The 68th and 77th Reconnaissance Groups trained at Brownwood during 1942 with a variety of aircraft, including B-17 Flying Fortress, B-24 Liberators, P-40 Warhawks and A-20 Havocs. In addition to the training performed at the airfield, patrols were flown over the Gulf of Mexico and along the Mexican border. The role of the Brownwood Army Airfield from November, 1943, to September, 1944 was to operate as a refresher school and replacement training unit for liaison pilots within the Third Air Force. One of the primary aircraft used in this role was the Stinson L-5. In October, 1944, the airfield became the new combat crew training center. From January, 1945, until the end of World War II, the primary mission of the Brownwood Army Airfield was the training and preparation of combat crews for overseas replacement.

The U.S. Government deeded the airport to the City of Brownwood after World War II. An F-4 Phantom and an F-111 are on display.
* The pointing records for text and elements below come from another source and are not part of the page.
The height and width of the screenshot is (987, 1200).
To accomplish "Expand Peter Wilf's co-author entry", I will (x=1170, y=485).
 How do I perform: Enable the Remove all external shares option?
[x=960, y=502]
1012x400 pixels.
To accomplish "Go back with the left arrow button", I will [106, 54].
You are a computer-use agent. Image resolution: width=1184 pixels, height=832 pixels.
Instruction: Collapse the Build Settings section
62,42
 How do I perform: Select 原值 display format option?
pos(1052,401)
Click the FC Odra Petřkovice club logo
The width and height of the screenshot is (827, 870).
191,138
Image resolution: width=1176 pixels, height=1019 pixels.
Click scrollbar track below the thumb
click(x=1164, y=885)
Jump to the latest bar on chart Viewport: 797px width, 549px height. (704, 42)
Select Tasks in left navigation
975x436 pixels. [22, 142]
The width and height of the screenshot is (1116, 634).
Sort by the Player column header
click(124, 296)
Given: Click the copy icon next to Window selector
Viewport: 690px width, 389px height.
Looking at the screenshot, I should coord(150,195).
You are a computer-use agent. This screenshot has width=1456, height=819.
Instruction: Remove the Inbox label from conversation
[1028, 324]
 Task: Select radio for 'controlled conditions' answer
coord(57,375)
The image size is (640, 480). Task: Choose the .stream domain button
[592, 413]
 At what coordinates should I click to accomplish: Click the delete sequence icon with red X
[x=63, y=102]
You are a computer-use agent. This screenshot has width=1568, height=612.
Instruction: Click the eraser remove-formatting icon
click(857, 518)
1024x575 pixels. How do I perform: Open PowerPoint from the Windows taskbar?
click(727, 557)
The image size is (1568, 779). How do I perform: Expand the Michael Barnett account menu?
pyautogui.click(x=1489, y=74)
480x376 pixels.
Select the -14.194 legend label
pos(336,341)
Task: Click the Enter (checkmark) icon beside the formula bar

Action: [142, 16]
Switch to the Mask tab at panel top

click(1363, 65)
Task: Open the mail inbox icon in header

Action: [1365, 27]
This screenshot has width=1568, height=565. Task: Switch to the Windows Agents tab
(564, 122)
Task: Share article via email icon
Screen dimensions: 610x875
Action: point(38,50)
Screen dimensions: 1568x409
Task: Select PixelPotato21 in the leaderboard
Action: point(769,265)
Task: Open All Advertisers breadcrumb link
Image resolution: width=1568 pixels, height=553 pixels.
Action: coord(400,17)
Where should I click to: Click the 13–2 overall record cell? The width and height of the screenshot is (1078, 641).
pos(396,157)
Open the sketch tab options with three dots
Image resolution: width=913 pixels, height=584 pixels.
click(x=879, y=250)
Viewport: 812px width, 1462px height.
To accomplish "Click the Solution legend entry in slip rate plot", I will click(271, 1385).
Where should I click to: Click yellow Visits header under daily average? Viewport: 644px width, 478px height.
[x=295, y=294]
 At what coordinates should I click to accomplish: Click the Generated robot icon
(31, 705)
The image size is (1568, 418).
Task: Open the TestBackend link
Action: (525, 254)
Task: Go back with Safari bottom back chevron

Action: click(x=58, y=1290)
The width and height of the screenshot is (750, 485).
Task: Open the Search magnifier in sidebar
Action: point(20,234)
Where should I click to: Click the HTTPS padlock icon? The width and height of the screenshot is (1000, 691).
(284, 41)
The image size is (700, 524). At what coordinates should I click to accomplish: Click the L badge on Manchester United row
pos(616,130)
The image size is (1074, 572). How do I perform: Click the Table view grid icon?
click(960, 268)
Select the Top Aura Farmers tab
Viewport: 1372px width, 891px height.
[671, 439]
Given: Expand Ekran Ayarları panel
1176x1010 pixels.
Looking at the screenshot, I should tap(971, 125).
===Historical airline service===

Trans-Texas Airways (TTA) began serving Brownwood in 1947 on a route between El Paso and Dallas which contained several other stops. The airline began flying Douglas DC-3's and upgraded to Convair 240 and Convair 600 turboprops in the 1960's. TTA changed its name to Texas International Airlines in 1969 and direct flights to Albuquerque were operated periodically. All service ended in 1976.

Eagle Commuter Airlines served BWD from 1976 through 1986 with flights to DFW, San Angelo, Austin, San Antonio, and Houston using Piper Navajo aircraft.

Wise Airlines briefly served BWD in 1985 using Beechcraft 99 aircraft to DFW.

Lone Star Airlines served BWD from 1987 through 1998 with flights to DFW using Piper Navajo and Swearingen Metroliner aircraft.

Big Sky Airlines served BWD from 1999 through 2002 using Swearingen Metroliners to DFW.

Air Midwest, operating as Mesa Airlines served BWD from 2002 until 2005 when EAS funding had ended. The carrier used Beechcraft 1900D aircraft.

== Facilities==
The airport covers 1,497 acres (606 ha) at an elevation of 1,387 feet (423 m). It has two asphalt runways: 17/35 is 5,599 by 100 feet (1,707 x 30 m) and 13/31 is 4,608 by 101 feet (1,405 x 31 m).

== Cargo airlines ==

| Airlines | Destinations |
|---|---|
| FedEx Express | Austin |

In the year ending May 15, 2020, the airport had 7,600 aircraft operations, average 21 per day: 83% general aviation, 16% air taxi, and 1% military. 34 aircraft were then based at the airport: 29 single-engine, 4 multi-engine, and 1 helicopter.